## Data listing
_____
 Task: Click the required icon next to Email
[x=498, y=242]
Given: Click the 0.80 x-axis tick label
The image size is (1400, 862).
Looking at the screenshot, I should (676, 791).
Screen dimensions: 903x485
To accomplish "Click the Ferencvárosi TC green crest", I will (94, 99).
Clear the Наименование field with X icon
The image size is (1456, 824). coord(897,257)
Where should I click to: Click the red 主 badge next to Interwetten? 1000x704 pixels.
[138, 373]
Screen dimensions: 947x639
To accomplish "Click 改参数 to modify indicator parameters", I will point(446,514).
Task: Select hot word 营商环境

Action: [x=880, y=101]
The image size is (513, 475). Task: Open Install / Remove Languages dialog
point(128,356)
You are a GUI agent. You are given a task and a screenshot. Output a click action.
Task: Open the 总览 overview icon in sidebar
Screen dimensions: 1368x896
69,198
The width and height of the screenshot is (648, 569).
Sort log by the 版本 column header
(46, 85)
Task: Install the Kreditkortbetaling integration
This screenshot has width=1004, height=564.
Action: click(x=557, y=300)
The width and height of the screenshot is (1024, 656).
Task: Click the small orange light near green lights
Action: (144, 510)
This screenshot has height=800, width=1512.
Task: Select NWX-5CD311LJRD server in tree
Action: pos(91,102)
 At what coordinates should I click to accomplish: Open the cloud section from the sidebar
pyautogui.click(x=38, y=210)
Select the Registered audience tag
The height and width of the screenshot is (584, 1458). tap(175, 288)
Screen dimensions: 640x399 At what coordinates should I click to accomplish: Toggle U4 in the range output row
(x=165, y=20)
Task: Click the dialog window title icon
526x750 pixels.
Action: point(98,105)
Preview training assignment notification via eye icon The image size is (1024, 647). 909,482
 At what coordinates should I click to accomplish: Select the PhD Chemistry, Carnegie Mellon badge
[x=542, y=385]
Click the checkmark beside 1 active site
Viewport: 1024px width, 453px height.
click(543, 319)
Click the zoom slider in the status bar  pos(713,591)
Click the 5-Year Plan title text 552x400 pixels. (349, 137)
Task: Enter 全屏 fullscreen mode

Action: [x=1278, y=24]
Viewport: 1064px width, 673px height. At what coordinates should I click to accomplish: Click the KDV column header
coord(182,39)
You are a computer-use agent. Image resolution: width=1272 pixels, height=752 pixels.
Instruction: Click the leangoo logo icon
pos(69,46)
_____
## PROBLEM TO WORK ON
Retype every line of the records above without changing anything.

## TASK RESPONSE
 Task: Click the required icon next to Email
[x=498, y=242]
Given: Click the 0.80 x-axis tick label
The image size is (1400, 862).
Looking at the screenshot, I should (676, 791).
Screen dimensions: 903x485
To accomplish "Click the Ferencvárosi TC green crest", I will (94, 99).
Clear the Наименование field with X icon
The image size is (1456, 824). coord(897,257)
Where should I click to: Click the red 主 badge next to Interwetten? 1000x704 pixels.
[138, 373]
Screen dimensions: 947x639
To accomplish "Click 改参数 to modify indicator parameters", I will point(446,514).
Task: Select hot word 营商环境

Action: [x=880, y=101]
The image size is (513, 475). Task: Open Install / Remove Languages dialog
point(128,356)
You are a GUI agent. You are given a task and a screenshot. Output a click action.
Task: Open the 总览 overview icon in sidebar
Screen dimensions: 1368x896
69,198
The width and height of the screenshot is (648, 569).
Sort log by the 版本 column header
(46, 85)
Task: Install the Kreditkortbetaling integration
This screenshot has width=1004, height=564.
Action: click(x=557, y=300)
The width and height of the screenshot is (1024, 656).
Task: Click the small orange light near green lights
Action: (144, 510)
This screenshot has height=800, width=1512.
Task: Select NWX-5CD311LJRD server in tree
Action: pos(91,102)
 At what coordinates should I click to accomplish: Open the cloud section from the sidebar
pyautogui.click(x=38, y=210)
Select the Registered audience tag
The height and width of the screenshot is (584, 1458). tap(175, 288)
Screen dimensions: 640x399 At what coordinates should I click to accomplish: Toggle U4 in the range output row
(x=165, y=20)
Task: Click the dialog window title icon
526x750 pixels.
Action: point(98,105)
Preview training assignment notification via eye icon The image size is (1024, 647). 909,482
 At what coordinates should I click to accomplish: Select the PhD Chemistry, Carnegie Mellon badge
[x=542, y=385]
Click the checkmark beside 1 active site
Viewport: 1024px width, 453px height.
click(543, 319)
Click the zoom slider in the status bar  pos(713,591)
Click the 5-Year Plan title text 552x400 pixels. (349, 137)
Task: Enter 全屏 fullscreen mode

Action: [x=1278, y=24]
Viewport: 1064px width, 673px height. At what coordinates should I click to accomplish: Click the KDV column header
coord(182,39)
You are a computer-use agent. Image resolution: width=1272 pixels, height=752 pixels.
Instruction: Click the leangoo logo icon
pos(69,46)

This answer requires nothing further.